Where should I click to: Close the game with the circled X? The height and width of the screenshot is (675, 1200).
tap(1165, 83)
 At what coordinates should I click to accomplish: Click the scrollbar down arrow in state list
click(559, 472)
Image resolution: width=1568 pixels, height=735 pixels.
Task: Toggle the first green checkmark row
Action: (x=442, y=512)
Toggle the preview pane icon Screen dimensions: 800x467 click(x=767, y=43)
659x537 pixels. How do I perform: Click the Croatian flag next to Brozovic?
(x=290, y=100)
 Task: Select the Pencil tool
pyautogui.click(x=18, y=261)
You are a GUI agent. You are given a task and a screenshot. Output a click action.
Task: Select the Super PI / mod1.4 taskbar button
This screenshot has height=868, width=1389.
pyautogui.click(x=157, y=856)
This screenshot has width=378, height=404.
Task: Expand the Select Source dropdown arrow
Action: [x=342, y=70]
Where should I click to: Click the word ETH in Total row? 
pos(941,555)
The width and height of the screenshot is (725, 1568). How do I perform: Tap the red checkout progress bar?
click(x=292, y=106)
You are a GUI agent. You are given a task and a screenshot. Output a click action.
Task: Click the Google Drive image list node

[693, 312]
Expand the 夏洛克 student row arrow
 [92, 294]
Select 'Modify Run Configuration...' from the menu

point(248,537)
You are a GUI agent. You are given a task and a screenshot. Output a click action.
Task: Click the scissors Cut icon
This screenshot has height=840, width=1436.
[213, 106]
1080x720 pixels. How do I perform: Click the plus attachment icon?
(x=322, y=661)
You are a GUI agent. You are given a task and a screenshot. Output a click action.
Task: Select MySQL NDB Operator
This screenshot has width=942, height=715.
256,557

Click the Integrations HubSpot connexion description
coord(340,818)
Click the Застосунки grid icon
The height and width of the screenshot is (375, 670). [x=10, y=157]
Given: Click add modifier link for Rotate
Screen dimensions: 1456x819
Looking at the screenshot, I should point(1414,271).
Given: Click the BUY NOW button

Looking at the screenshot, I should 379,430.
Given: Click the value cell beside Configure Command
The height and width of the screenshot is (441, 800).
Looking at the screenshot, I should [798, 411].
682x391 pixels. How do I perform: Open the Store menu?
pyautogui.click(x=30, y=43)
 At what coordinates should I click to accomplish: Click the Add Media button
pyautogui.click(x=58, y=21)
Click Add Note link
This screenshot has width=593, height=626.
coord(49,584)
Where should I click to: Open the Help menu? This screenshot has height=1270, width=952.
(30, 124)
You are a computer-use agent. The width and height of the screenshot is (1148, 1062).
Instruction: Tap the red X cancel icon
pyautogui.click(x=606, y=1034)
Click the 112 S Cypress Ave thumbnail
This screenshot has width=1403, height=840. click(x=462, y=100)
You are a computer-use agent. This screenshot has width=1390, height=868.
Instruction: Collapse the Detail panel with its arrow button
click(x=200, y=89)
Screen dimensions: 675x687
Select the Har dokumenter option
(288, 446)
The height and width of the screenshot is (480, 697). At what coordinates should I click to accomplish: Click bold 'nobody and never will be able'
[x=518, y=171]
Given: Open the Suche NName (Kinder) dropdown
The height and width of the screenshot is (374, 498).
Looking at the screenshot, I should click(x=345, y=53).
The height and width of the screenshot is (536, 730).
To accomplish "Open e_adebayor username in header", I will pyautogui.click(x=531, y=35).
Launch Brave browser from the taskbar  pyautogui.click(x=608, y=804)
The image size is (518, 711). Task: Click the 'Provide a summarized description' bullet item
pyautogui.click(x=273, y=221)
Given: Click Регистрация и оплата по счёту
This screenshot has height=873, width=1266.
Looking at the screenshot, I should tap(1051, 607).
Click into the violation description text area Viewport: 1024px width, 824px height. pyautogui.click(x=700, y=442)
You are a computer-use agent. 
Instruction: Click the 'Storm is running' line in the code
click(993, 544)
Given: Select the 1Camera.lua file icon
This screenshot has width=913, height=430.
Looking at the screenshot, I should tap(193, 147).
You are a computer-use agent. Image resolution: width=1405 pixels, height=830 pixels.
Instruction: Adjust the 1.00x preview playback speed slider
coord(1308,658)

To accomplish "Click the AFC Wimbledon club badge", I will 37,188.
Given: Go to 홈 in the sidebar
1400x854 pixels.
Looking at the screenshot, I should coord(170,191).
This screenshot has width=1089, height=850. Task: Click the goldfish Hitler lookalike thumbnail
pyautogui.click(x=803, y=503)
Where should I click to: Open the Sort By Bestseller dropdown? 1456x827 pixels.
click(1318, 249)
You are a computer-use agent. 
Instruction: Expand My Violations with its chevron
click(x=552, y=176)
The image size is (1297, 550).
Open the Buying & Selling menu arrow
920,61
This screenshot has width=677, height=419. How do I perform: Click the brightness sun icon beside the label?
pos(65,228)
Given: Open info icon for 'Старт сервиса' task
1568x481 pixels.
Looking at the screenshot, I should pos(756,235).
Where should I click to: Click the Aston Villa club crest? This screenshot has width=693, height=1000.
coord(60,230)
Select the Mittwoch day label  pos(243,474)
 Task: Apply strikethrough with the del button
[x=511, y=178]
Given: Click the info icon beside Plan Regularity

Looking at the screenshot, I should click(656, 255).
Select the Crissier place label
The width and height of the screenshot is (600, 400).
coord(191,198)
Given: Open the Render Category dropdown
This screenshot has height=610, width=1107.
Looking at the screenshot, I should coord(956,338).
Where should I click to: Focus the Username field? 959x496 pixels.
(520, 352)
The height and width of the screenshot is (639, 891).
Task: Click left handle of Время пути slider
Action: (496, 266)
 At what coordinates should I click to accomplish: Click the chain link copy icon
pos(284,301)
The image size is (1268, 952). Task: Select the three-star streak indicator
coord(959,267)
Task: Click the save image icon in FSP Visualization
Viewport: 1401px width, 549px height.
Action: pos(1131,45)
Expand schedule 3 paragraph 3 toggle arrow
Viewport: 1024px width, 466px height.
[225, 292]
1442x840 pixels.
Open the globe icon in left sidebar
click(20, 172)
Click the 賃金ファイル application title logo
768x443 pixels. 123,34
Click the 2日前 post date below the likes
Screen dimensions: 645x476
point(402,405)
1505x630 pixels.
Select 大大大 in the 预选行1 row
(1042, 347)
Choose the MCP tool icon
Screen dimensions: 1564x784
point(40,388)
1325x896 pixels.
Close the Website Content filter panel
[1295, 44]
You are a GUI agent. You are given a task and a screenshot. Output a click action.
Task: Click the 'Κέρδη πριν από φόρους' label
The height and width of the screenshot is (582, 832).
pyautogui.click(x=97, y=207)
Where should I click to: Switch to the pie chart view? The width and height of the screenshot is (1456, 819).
==================================================
**PROBLEM:**
Rewrite every line of the listing above as a Markdown table, omitting blank lines. Use the columns Row, holding a running row number, and Listing line, holding the line itself.

**WRITTEN REPLY:**
| Row | Listing line |
|---|---|
| 1 | Where should I click to: Close the game with the circled X? The height and width of the screenshot is (675, 1200). |
| 2 | tap(1165, 83) |
| 3 |  At what coordinates should I click to accomplish: Click the scrollbar down arrow in state list |
| 4 | click(559, 472) |
| 5 | Image resolution: width=1568 pixels, height=735 pixels. |
| 6 | Task: Toggle the first green checkmark row |
| 7 | Action: (x=442, y=512) |
| 8 | Toggle the preview pane icon Screen dimensions: 800x467 click(x=767, y=43) |
| 9 | 659x537 pixels. How do I perform: Click the Croatian flag next to Brozovic? |
| 10 | (x=290, y=100) |
| 11 |  Task: Select the Pencil tool |
| 12 | pyautogui.click(x=18, y=261) |
| 13 | You are a GUI agent. You are given a task and a screenshot. Output a click action. |
| 14 | Task: Select the Super PI / mod1.4 taskbar button |
| 15 | This screenshot has height=868, width=1389. |
| 16 | pyautogui.click(x=157, y=856) |
| 17 | This screenshot has width=378, height=404. |
| 18 | Task: Expand the Select Source dropdown arrow |
| 19 | Action: [x=342, y=70] |
| 20 | Where should I click to: Click the word ETH in Total row?  |
| 21 | pos(941,555) |
| 22 | The width and height of the screenshot is (725, 1568). How do I perform: Tap the red checkout progress bar? |
| 23 | click(x=292, y=106) |
| 24 | You are a GUI agent. You are given a task and a screenshot. Output a click action. |
| 25 | Task: Click the Google Drive image list node |
| 26 | [693, 312] |
| 27 | Expand the 夏洛克 student row arrow |
| 28 |  [92, 294] |
| 29 | Select 'Modify Run Configuration...' from the menu |
| 30 | point(248,537) |
| 31 | You are a GUI agent. You are given a task and a screenshot. Output a click action. |
| 32 | Task: Click the scissors Cut icon |
| 33 | This screenshot has height=840, width=1436. |
| 34 | [213, 106] |
| 35 | 1080x720 pixels. How do I perform: Click the plus attachment icon? |
| 36 | (x=322, y=661) |
| 37 | You are a GUI agent. You are given a task and a screenshot. Output a click action. |
| 38 | Task: Select MySQL NDB Operator |
| 39 | This screenshot has width=942, height=715. |
| 40 | 256,557 |
| 41 | Click the Integrations HubSpot connexion description |
| 42 | coord(340,818) |
| 43 | Click the Застосунки grid icon |
| 44 | The height and width of the screenshot is (375, 670). [x=10, y=157] |
| 45 | Given: Click add modifier link for Rotate |
| 46 | Screen dimensions: 1456x819 |
| 47 | Looking at the screenshot, I should point(1414,271). |
| 48 | Given: Click the BUY NOW button |
| 49 | Looking at the screenshot, I should 379,430. |
| 50 | Given: Click the value cell beside Configure Command |
| 51 | The height and width of the screenshot is (441, 800). |
| 52 | Looking at the screenshot, I should [798, 411]. |
| 53 | 682x391 pixels. How do I perform: Open the Store menu? |
| 54 | pyautogui.click(x=30, y=43) |
| 55 |  At what coordinates should I click to accomplish: Click the Add Media button |
| 56 | pyautogui.click(x=58, y=21) |
| 57 | Click Add Note link |
| 58 | This screenshot has width=593, height=626. |
| 59 | coord(49,584) |
| 60 | Where should I click to: Open the Help menu? This screenshot has height=1270, width=952. |
| 61 | (30, 124) |
| 62 | You are a computer-use agent. The width and height of the screenshot is (1148, 1062). |
| 63 | Instruction: Tap the red X cancel icon |
| 64 | pyautogui.click(x=606, y=1034) |
| 65 | Click the 112 S Cypress Ave thumbnail |
| 66 | This screenshot has width=1403, height=840. click(x=462, y=100) |
| 67 | You are a computer-use agent. This screenshot has width=1390, height=868. |
| 68 | Instruction: Collapse the Detail panel with its arrow button |
| 69 | click(x=200, y=89) |
| 70 | Screen dimensions: 675x687 |
| 71 | Select the Har dokumenter option |
| 72 | (288, 446) |
| 73 | The height and width of the screenshot is (480, 697). At what coordinates should I click to accomplish: Click bold 'nobody and never will be able' |
| 74 | [x=518, y=171] |
| 75 | Given: Open the Suche NName (Kinder) dropdown |
| 76 | The height and width of the screenshot is (374, 498). |
| 77 | Looking at the screenshot, I should click(x=345, y=53). |
| 78 | The height and width of the screenshot is (536, 730). |
| 79 | To accomplish "Open e_adebayor username in header", I will pyautogui.click(x=531, y=35). |
| 80 | Launch Brave browser from the taskbar  pyautogui.click(x=608, y=804) |
| 81 | The image size is (518, 711). Task: Click the 'Provide a summarized description' bullet item |
| 82 | pyautogui.click(x=273, y=221) |
| 83 | Given: Click Регистрация и оплата по счёту |
| 84 | This screenshot has height=873, width=1266. |
| 85 | Looking at the screenshot, I should tap(1051, 607). |
| 86 | Click into the violation description text area Viewport: 1024px width, 824px height. pyautogui.click(x=700, y=442) |
| 87 | You are a computer-use agent.  |
| 88 | Instruction: Click the 'Storm is running' line in the code |
| 89 | click(993, 544) |
| 90 | Given: Select the 1Camera.lua file icon |
| 91 | This screenshot has width=913, height=430. |
| 92 | Looking at the screenshot, I should tap(193, 147). |
| 93 | You are a computer-use agent. Image resolution: width=1405 pixels, height=830 pixels. |
| 94 | Instruction: Adjust the 1.00x preview playback speed slider |
| 95 | coord(1308,658) |
| 96 | To accomplish "Click the AFC Wimbledon club badge", I will 37,188. |
| 97 | Given: Go to 홈 in the sidebar |
| 98 | 1400x854 pixels. |
| 99 | Looking at the screenshot, I should coord(170,191). |
| 100 | This screenshot has width=1089, height=850. Task: Click the goldfish Hitler lookalike thumbnail |
| 101 | pyautogui.click(x=803, y=503) |
| 102 | Where should I click to: Open the Sort By Bestseller dropdown? 1456x827 pixels. |
| 103 | click(1318, 249) |
| 104 | You are a computer-use agent.  |
| 105 | Instruction: Expand My Violations with its chevron |
| 106 | click(x=552, y=176) |
| 107 | The image size is (1297, 550). |
| 108 | Open the Buying & Selling menu arrow |
| 109 | 920,61 |
| 110 | This screenshot has width=677, height=419. How do I perform: Click the brightness sun icon beside the label? |
| 111 | pos(65,228) |
| 112 | Given: Open info icon for 'Старт сервиса' task |
| 113 | 1568x481 pixels. |
| 114 | Looking at the screenshot, I should pos(756,235). |
| 115 | Where should I click to: Click the Aston Villa club crest? This screenshot has width=693, height=1000. |
| 116 | coord(60,230) |
| 117 | Select the Mittwoch day label  pos(243,474) |
| 118 |  Task: Apply strikethrough with the del button |
| 119 | [x=511, y=178] |
| 120 | Given: Click the info icon beside Plan Regularity |
| 121 | Looking at the screenshot, I should click(656, 255). |
| 122 | Select the Crissier place label |
| 123 | The width and height of the screenshot is (600, 400). |
| 124 | coord(191,198) |
| 125 | Given: Open the Render Category dropdown |
| 126 | This screenshot has height=610, width=1107. |
| 127 | Looking at the screenshot, I should coord(956,338). |
| 128 | Where should I click to: Focus the Username field? 959x496 pixels. |
| 129 | (520, 352) |
| 130 | The height and width of the screenshot is (639, 891). |
| 131 | Task: Click left handle of Время пути slider |
| 132 | Action: (496, 266) |
| 133 |  At what coordinates should I click to accomplish: Click the chain link copy icon |
| 134 | pos(284,301) |
| 135 | The image size is (1268, 952). Task: Select the three-star streak indicator |
| 136 | coord(959,267) |
| 137 | Task: Click the save image icon in FSP Visualization |
| 138 | Viewport: 1401px width, 549px height. |
| 139 | Action: pos(1131,45) |
| 140 | Expand schedule 3 paragraph 3 toggle arrow |
| 141 | Viewport: 1024px width, 466px height. |
| 142 | [225, 292] |
| 143 | 1442x840 pixels. |
| 144 | Open the globe icon in left sidebar |
| 145 | click(20, 172) |
| 146 | Click the 賃金ファイル application title logo |
| 147 | 768x443 pixels. 123,34 |
| 148 | Click the 2日前 post date below the likes |
| 149 | Screen dimensions: 645x476 |
| 150 | point(402,405) |
| 151 | 1505x630 pixels. |
| 152 | Select 大大大 in the 预选行1 row |
| 153 | (1042, 347) |
| 154 | Choose the MCP tool icon |
| 155 | Screen dimensions: 1564x784 |
| 156 | point(40,388) |
| 157 | 1325x896 pixels. |
| 158 | Close the Website Content filter panel |
| 159 | [1295, 44] |
| 160 | You are a GUI agent. You are given a task and a screenshot. Output a click action. |
| 161 | Task: Click the 'Κέρδη πριν από φόρους' label |
| 162 | The height and width of the screenshot is (582, 832). |
| 163 | pyautogui.click(x=97, y=207) |
| 164 | Where should I click to: Switch to the pie chart view? The width and height of the screenshot is (1456, 819). |